At my lowest point, I was nearly $700,000 in debt. One evening, I attempted to check into a motel in upstate New York and my credit card was declined. I slept in the car that night. Many people might say that this was a horrible experience, but that isn't true -- it was a wake-up call. It was clearly time to look in the mirror and face who I really was. I realized that if I wasn't going to be tough on me, the world would take on the job.
Today, older and wiser, I have tremendous respect for the power of debt and the value of credit. Credit is another word for trustworthiness. I'm currently millions of dollars in debt, but it's good debt invested in income-producing real estate. While millions of homeowners are threatened with foreclosure, my investment real estate is doing very well. In fact, I'm doing even better because more people are renting than buying.
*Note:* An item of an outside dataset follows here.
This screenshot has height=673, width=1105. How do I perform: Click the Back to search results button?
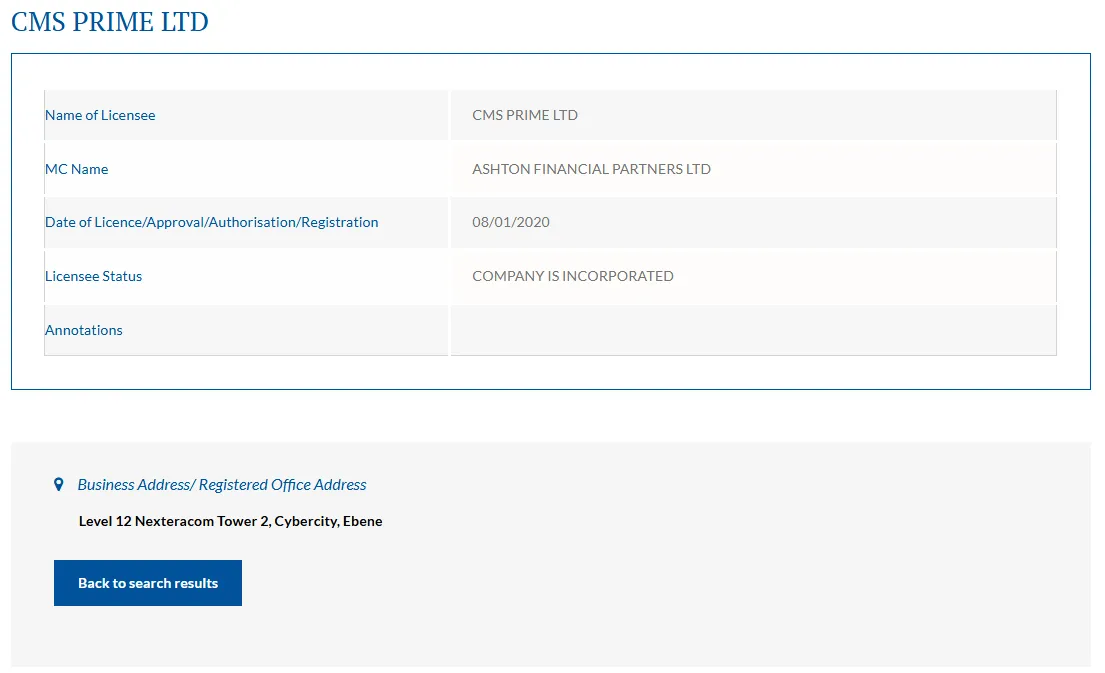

The Strata of Financial Advice
If you're deeply in debt like I was and want to get rich someday, I suggest you start by following the advice of Orman, Ramsey, and Winget. For a certain portion of the population, their advice is very rich indeed.
But there are other types of financial advice, some of it not nearly as beneficial. The lowest kind assures people that the government will take care of them. This is what the people who are counting on Social Security and Medicare have been led to believe. The problem is that the U.S. government is the biggest debtor in the world, and those depending on it to take care of them will only become poorer.
Another type of bad financial advice tells us to get a safe job, save money, live below our means, buy a house, get out of debt, and invest for the long term in a well-diversified portfolio of mutual funds. On those financial TV shows, I get into the most head-butting with the so-called financial experts who subscribe to this philosophy. That's because, according to the Census Bureau, in 1999 the average U.S. income was $49,244. By 2006, the average income declined to $48,201. This means that U.S. workers haven't had a pay raise for seven years. So much for the advice about getting a safe job -- it's the opposite of rich advice.
Diversify at Your Peril
Moreover, in January 2008 the Federal Reserve Board dropped the interest rate twice over a period of just eight days, by a record 1.25 percent. If my crystal ball is accurate, I expect another .5 percent drop sometime later this year. Savers are actually losers, then, because interest rates are low and inflation is high. So urging people to save money isn't rich advice, either.
Finally, the S&P stood at 1,352.99 in March 2008, which is below its mark of 1,362.80 in April of 1999. So much for the advice of investing for the long term in a well-diversified portfolio of mutual funds -- that's also not rich advice.
Warren Buffett has said that diversification is for people who don't know what they're doing. And my rich dad once told me, "Diversifying is like going to a horse race and betting on every horse. The only way you win is if the darkest of dark horses wins." So my concern is that people who follow this second type of financial advice may actually wind up poor in the long term.
Get Rich, Stay Rich
So there's different financial advice for different people, and the price of poor advice is that millions will be poor if they follow advice that isn't aimed at them.
To become rich, I recommend investing in your financial education. There's a difference between that and financial advice. A solid financial education allows you to know the difference between good advice and bad advice, rich advisers and poor advisers.
If you want to become rich -- and remain that way -- it's important to know what financial advice is best for you.